----- Entries provided

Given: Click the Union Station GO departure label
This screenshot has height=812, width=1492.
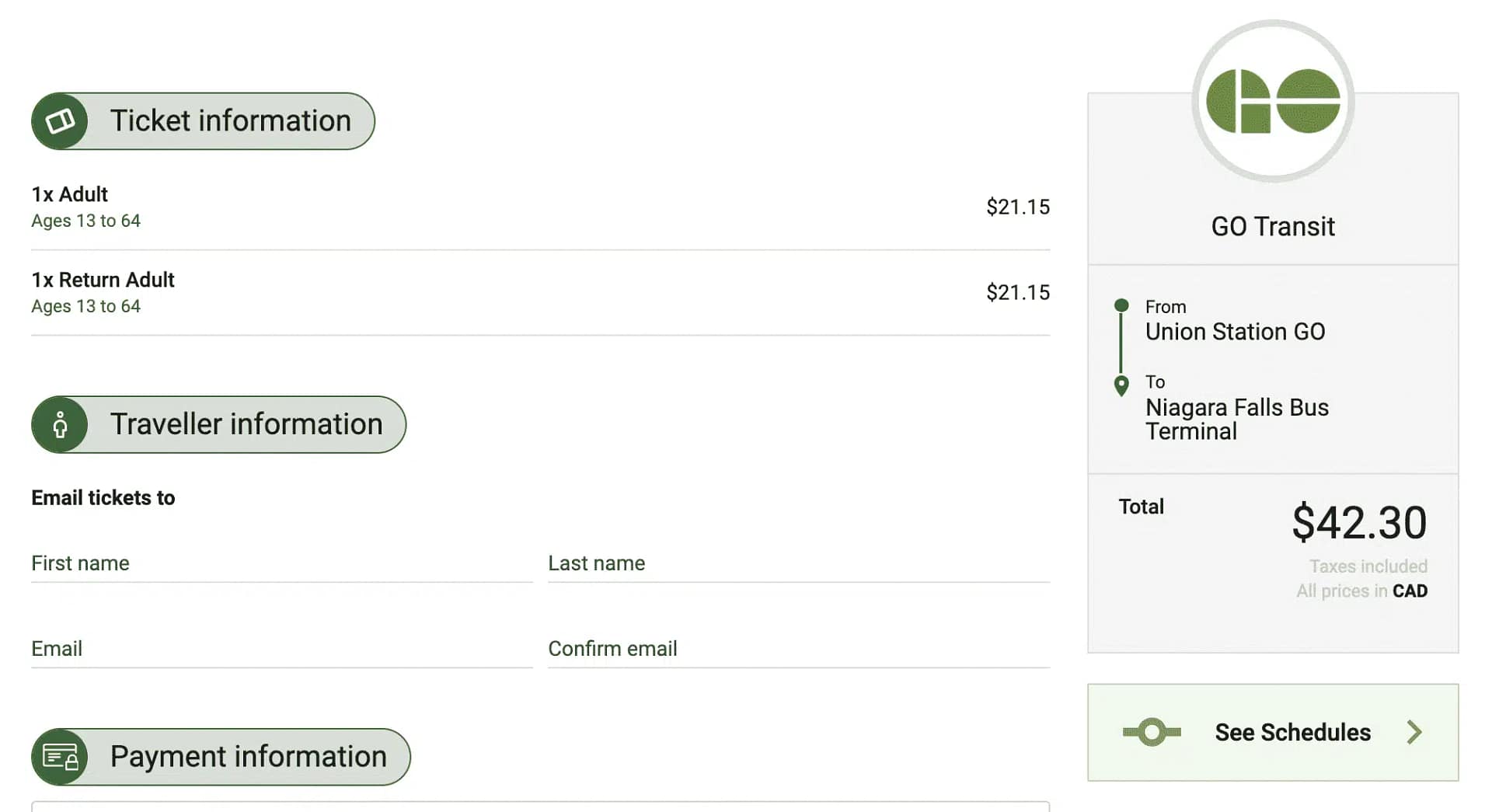Looking at the screenshot, I should [x=1236, y=332].
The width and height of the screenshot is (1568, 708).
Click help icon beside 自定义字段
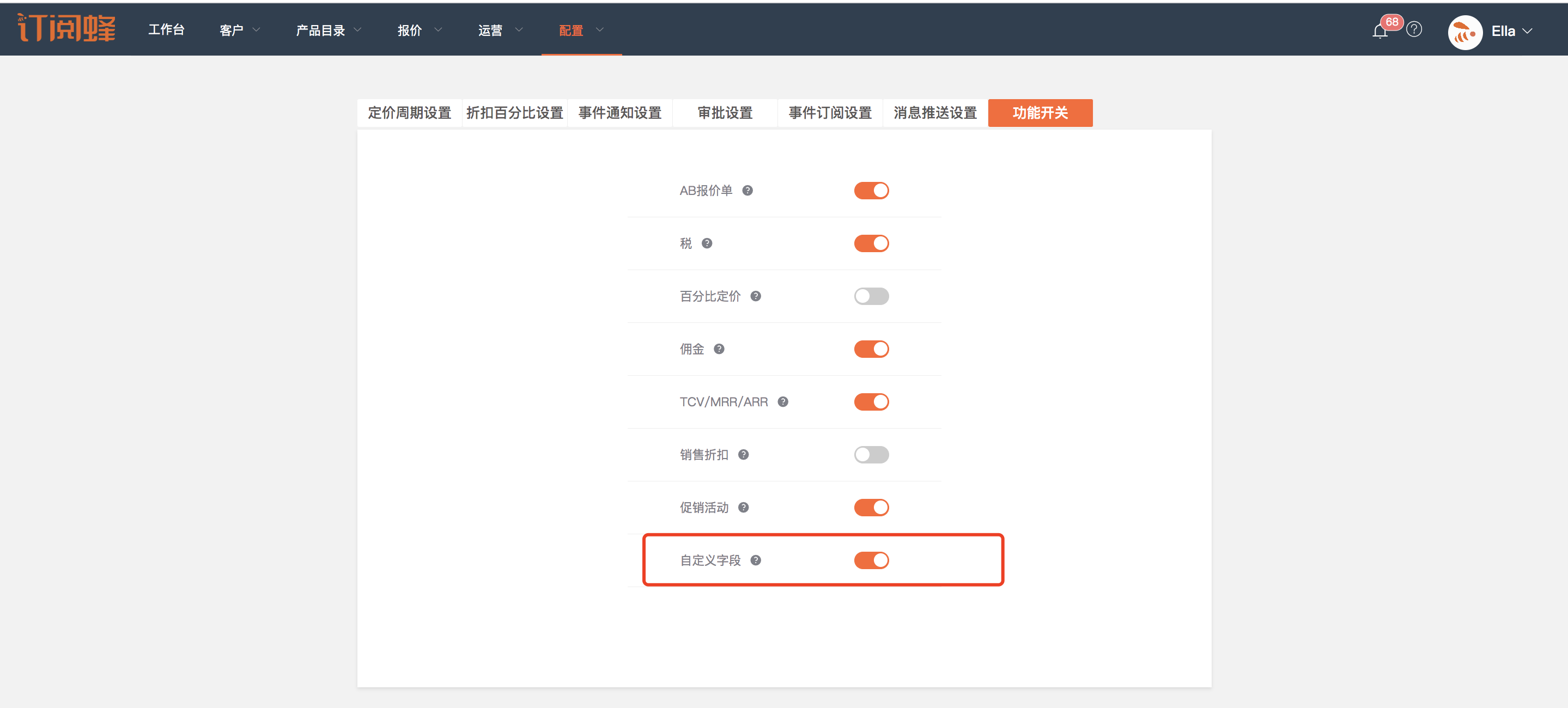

----------

» Short exercise
Reproduce the data above verbatim, line for line, and leave the pictures out.

» Correct result
Given: Click the Union Station GO departure label
This screenshot has height=812, width=1492.
Looking at the screenshot, I should [x=1236, y=332].
The width and height of the screenshot is (1568, 708).
Click help icon beside 自定义字段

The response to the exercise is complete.